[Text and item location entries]
- - - - - - -

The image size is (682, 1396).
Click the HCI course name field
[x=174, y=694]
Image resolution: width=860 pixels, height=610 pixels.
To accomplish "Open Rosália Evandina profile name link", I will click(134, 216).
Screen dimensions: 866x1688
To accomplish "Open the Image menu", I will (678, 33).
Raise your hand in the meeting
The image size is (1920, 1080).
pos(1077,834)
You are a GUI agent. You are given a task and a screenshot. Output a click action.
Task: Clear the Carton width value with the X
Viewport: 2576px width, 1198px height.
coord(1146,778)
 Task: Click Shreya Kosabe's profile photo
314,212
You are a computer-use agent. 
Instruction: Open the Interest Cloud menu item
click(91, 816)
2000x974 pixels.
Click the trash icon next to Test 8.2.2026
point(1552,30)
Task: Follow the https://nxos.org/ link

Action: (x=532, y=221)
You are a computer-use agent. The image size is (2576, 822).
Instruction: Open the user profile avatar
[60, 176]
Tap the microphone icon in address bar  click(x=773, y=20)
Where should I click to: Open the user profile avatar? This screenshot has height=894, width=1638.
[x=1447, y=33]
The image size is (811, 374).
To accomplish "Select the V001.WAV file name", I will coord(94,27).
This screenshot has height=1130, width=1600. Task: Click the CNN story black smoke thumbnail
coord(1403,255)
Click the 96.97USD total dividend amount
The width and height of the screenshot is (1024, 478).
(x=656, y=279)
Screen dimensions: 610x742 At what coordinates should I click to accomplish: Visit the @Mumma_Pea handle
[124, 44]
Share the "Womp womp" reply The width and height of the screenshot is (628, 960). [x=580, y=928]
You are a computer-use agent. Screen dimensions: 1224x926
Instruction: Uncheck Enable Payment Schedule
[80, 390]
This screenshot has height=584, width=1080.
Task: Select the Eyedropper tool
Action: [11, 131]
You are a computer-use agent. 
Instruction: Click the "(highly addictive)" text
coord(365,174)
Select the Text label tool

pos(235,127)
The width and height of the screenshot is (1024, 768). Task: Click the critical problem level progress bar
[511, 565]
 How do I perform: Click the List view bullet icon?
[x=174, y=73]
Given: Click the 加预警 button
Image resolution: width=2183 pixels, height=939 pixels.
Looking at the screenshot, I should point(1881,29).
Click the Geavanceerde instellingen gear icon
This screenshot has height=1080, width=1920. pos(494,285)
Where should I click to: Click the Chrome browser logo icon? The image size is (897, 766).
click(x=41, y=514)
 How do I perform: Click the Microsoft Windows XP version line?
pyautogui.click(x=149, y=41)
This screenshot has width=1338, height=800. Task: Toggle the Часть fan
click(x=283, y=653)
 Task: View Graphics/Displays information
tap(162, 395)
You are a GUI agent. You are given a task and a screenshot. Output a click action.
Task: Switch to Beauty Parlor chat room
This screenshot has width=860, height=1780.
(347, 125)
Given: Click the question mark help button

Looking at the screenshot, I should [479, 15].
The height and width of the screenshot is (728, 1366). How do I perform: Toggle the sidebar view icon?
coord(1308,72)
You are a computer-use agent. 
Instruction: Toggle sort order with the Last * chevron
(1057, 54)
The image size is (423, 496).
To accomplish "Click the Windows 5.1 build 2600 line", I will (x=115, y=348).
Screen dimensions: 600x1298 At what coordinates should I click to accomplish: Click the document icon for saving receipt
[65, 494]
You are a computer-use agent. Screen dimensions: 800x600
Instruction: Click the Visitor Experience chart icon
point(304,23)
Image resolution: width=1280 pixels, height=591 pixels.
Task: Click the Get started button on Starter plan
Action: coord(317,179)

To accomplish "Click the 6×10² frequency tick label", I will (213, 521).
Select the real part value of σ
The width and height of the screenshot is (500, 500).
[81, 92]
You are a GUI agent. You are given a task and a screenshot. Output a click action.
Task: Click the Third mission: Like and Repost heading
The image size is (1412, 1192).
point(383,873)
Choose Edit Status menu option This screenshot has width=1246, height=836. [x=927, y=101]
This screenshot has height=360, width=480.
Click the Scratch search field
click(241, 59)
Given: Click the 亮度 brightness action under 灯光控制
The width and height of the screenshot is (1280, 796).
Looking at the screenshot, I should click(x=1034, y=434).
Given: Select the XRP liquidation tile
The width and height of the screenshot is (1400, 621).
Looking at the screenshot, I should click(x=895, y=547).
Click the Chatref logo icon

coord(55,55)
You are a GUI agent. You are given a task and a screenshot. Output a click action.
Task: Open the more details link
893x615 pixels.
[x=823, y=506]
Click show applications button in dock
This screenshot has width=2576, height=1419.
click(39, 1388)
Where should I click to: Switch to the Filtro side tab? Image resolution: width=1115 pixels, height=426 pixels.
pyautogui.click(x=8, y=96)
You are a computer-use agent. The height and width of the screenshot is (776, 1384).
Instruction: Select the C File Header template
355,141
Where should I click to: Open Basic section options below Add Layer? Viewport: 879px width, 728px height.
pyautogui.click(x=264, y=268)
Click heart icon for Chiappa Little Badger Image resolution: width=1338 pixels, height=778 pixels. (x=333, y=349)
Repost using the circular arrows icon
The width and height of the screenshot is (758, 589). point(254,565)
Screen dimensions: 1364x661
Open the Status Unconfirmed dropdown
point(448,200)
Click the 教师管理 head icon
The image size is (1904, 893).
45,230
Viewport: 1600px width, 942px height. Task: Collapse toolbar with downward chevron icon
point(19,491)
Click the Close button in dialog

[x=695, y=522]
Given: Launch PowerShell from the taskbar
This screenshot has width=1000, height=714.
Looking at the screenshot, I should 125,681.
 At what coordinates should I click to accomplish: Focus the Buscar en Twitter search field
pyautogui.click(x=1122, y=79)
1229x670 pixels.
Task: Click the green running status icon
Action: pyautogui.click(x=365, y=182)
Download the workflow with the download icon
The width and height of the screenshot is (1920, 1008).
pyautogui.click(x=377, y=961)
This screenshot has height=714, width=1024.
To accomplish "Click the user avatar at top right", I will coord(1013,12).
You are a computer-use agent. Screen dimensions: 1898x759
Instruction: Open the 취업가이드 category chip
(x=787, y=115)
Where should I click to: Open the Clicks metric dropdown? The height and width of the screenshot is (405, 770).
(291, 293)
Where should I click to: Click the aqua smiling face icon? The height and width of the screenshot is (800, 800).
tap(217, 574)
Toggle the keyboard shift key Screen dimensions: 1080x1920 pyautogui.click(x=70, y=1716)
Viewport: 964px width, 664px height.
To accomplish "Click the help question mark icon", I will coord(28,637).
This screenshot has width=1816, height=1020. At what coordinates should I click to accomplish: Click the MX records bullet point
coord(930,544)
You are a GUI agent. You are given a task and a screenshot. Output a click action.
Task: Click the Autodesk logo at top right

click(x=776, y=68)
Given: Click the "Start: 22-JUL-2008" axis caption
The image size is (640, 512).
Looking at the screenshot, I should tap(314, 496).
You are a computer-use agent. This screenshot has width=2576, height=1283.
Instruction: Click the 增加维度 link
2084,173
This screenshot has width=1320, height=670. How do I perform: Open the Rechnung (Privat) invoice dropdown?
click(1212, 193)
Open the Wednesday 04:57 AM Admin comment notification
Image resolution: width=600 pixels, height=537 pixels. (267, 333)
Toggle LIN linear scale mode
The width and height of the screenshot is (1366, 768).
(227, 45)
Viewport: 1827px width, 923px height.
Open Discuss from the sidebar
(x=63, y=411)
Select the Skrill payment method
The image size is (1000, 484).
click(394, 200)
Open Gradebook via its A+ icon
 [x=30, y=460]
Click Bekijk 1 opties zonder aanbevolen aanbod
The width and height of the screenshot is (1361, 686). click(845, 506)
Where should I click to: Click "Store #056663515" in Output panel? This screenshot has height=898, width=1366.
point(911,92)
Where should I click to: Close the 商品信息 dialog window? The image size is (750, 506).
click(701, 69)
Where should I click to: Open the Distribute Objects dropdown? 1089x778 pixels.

- - - - - - -

* [THE TASK]: Copy out all of the material above line for line, keeping every line the same.

* [EXERCISE RESPONSE]:
The image size is (682, 1396).
Click the HCI course name field
[x=174, y=694]
Image resolution: width=860 pixels, height=610 pixels.
To accomplish "Open Rosália Evandina profile name link", I will click(134, 216).
Screen dimensions: 866x1688
To accomplish "Open the Image menu", I will (678, 33).
Raise your hand in the meeting
The image size is (1920, 1080).
pos(1077,834)
You are a GUI agent. You are given a task and a screenshot. Output a click action.
Task: Clear the Carton width value with the X
Viewport: 2576px width, 1198px height.
coord(1146,778)
 Task: Click Shreya Kosabe's profile photo
314,212
You are a computer-use agent. 
Instruction: Open the Interest Cloud menu item
click(91, 816)
2000x974 pixels.
Click the trash icon next to Test 8.2.2026
point(1552,30)
Task: Follow the https://nxos.org/ link

Action: (x=532, y=221)
You are a computer-use agent. The image size is (2576, 822).
Instruction: Open the user profile avatar
[60, 176]
Tap the microphone icon in address bar  click(x=773, y=20)
Where should I click to: Open the user profile avatar? This screenshot has height=894, width=1638.
[x=1447, y=33]
The image size is (811, 374).
To accomplish "Select the V001.WAV file name", I will coord(94,27).
This screenshot has height=1130, width=1600. Task: Click the CNN story black smoke thumbnail
coord(1403,255)
Click the 96.97USD total dividend amount
The width and height of the screenshot is (1024, 478).
(x=656, y=279)
Screen dimensions: 610x742 At what coordinates should I click to accomplish: Visit the @Mumma_Pea handle
[124, 44]
Share the "Womp womp" reply The width and height of the screenshot is (628, 960). [x=580, y=928]
You are a computer-use agent. Screen dimensions: 1224x926
Instruction: Uncheck Enable Payment Schedule
[80, 390]
This screenshot has height=584, width=1080.
Task: Select the Eyedropper tool
Action: [11, 131]
You are a computer-use agent. 
Instruction: Click the "(highly addictive)" text
coord(365,174)
Select the Text label tool

pos(235,127)
The width and height of the screenshot is (1024, 768). Task: Click the critical problem level progress bar
[511, 565]
 How do I perform: Click the List view bullet icon?
[x=174, y=73]
Given: Click the 加预警 button
Image resolution: width=2183 pixels, height=939 pixels.
Looking at the screenshot, I should point(1881,29).
Click the Geavanceerde instellingen gear icon
This screenshot has height=1080, width=1920. pos(494,285)
Where should I click to: Click the Chrome browser logo icon? The image size is (897, 766).
click(x=41, y=514)
 How do I perform: Click the Microsoft Windows XP version line?
pyautogui.click(x=149, y=41)
This screenshot has width=1338, height=800. Task: Toggle the Часть fan
click(x=283, y=653)
 Task: View Graphics/Displays information
tap(162, 395)
You are a GUI agent. You are given a task and a screenshot. Output a click action.
Task: Switch to Beauty Parlor chat room
This screenshot has width=860, height=1780.
(347, 125)
Given: Click the question mark help button

Looking at the screenshot, I should [479, 15].
The height and width of the screenshot is (728, 1366). How do I perform: Toggle the sidebar view icon?
coord(1308,72)
You are a computer-use agent. 
Instruction: Toggle sort order with the Last * chevron
(1057, 54)
The image size is (423, 496).
To accomplish "Click the Windows 5.1 build 2600 line", I will (x=115, y=348).
Screen dimensions: 600x1298 At what coordinates should I click to accomplish: Click the document icon for saving receipt
[65, 494]
You are a computer-use agent. Screen dimensions: 800x600
Instruction: Click the Visitor Experience chart icon
point(304,23)
Image resolution: width=1280 pixels, height=591 pixels.
Task: Click the Get started button on Starter plan
Action: coord(317,179)

To accomplish "Click the 6×10² frequency tick label", I will (213, 521).
Select the real part value of σ
The width and height of the screenshot is (500, 500).
[81, 92]
You are a GUI agent. You are given a task and a screenshot. Output a click action.
Task: Click the Third mission: Like and Repost heading
The image size is (1412, 1192).
point(383,873)
Choose Edit Status menu option This screenshot has width=1246, height=836. [x=927, y=101]
This screenshot has height=360, width=480.
Click the Scratch search field
click(241, 59)
Given: Click the 亮度 brightness action under 灯光控制
The width and height of the screenshot is (1280, 796).
Looking at the screenshot, I should click(x=1034, y=434).
Given: Select the XRP liquidation tile
The width and height of the screenshot is (1400, 621).
Looking at the screenshot, I should click(x=895, y=547).
Click the Chatref logo icon

coord(55,55)
You are a GUI agent. You are given a task and a screenshot. Output a click action.
Task: Open the more details link
893x615 pixels.
[x=823, y=506]
Click show applications button in dock
This screenshot has width=2576, height=1419.
click(39, 1388)
Where should I click to: Switch to the Filtro side tab? Image resolution: width=1115 pixels, height=426 pixels.
pyautogui.click(x=8, y=96)
You are a computer-use agent. The height and width of the screenshot is (776, 1384).
Instruction: Select the C File Header template
355,141
Where should I click to: Open Basic section options below Add Layer? Viewport: 879px width, 728px height.
pyautogui.click(x=264, y=268)
Click heart icon for Chiappa Little Badger Image resolution: width=1338 pixels, height=778 pixels. (x=333, y=349)
Repost using the circular arrows icon
The width and height of the screenshot is (758, 589). point(254,565)
Screen dimensions: 1364x661
Open the Status Unconfirmed dropdown
point(448,200)
Click the 教师管理 head icon
The image size is (1904, 893).
45,230
Viewport: 1600px width, 942px height. Task: Collapse toolbar with downward chevron icon
point(19,491)
Click the Close button in dialog

[x=695, y=522]
Given: Launch PowerShell from the taskbar
This screenshot has width=1000, height=714.
Looking at the screenshot, I should 125,681.
 At what coordinates should I click to accomplish: Focus the Buscar en Twitter search field
pyautogui.click(x=1122, y=79)
1229x670 pixels.
Task: Click the green running status icon
Action: pyautogui.click(x=365, y=182)
Download the workflow with the download icon
The width and height of the screenshot is (1920, 1008).
pyautogui.click(x=377, y=961)
This screenshot has height=714, width=1024.
To accomplish "Click the user avatar at top right", I will coord(1013,12).
You are a computer-use agent. Screen dimensions: 1898x759
Instruction: Open the 취업가이드 category chip
(x=787, y=115)
Where should I click to: Open the Clicks metric dropdown? The height and width of the screenshot is (405, 770).
(291, 293)
Where should I click to: Click the aqua smiling face icon? The height and width of the screenshot is (800, 800).
tap(217, 574)
Toggle the keyboard shift key Screen dimensions: 1080x1920 pyautogui.click(x=70, y=1716)
Viewport: 964px width, 664px height.
To accomplish "Click the help question mark icon", I will coord(28,637).
This screenshot has width=1816, height=1020. At what coordinates should I click to accomplish: Click the MX records bullet point
coord(930,544)
You are a GUI agent. You are given a task and a screenshot. Output a click action.
Task: Click the Autodesk logo at top right

click(x=776, y=68)
Given: Click the "Start: 22-JUL-2008" axis caption
The image size is (640, 512).
Looking at the screenshot, I should tap(314, 496).
You are a computer-use agent. This screenshot has width=2576, height=1283.
Instruction: Click the 增加维度 link
2084,173
This screenshot has width=1320, height=670. How do I perform: Open the Rechnung (Privat) invoice dropdown?
click(1212, 193)
Open the Wednesday 04:57 AM Admin comment notification
Image resolution: width=600 pixels, height=537 pixels. (267, 333)
Toggle LIN linear scale mode
The width and height of the screenshot is (1366, 768).
(227, 45)
Viewport: 1827px width, 923px height.
Open Discuss from the sidebar
(x=63, y=411)
Select the Skrill payment method
The image size is (1000, 484).
click(394, 200)
Open Gradebook via its A+ icon
 [x=30, y=460]
Click Bekijk 1 opties zonder aanbevolen aanbod
The width and height of the screenshot is (1361, 686). click(845, 506)
Where should I click to: Click "Store #056663515" in Output panel? This screenshot has height=898, width=1366.
point(911,92)
Where should I click to: Close the 商品信息 dialog window? The image size is (750, 506).
click(701, 69)
Where should I click to: Open the Distribute Objects dropdown? 1089x778 pixels.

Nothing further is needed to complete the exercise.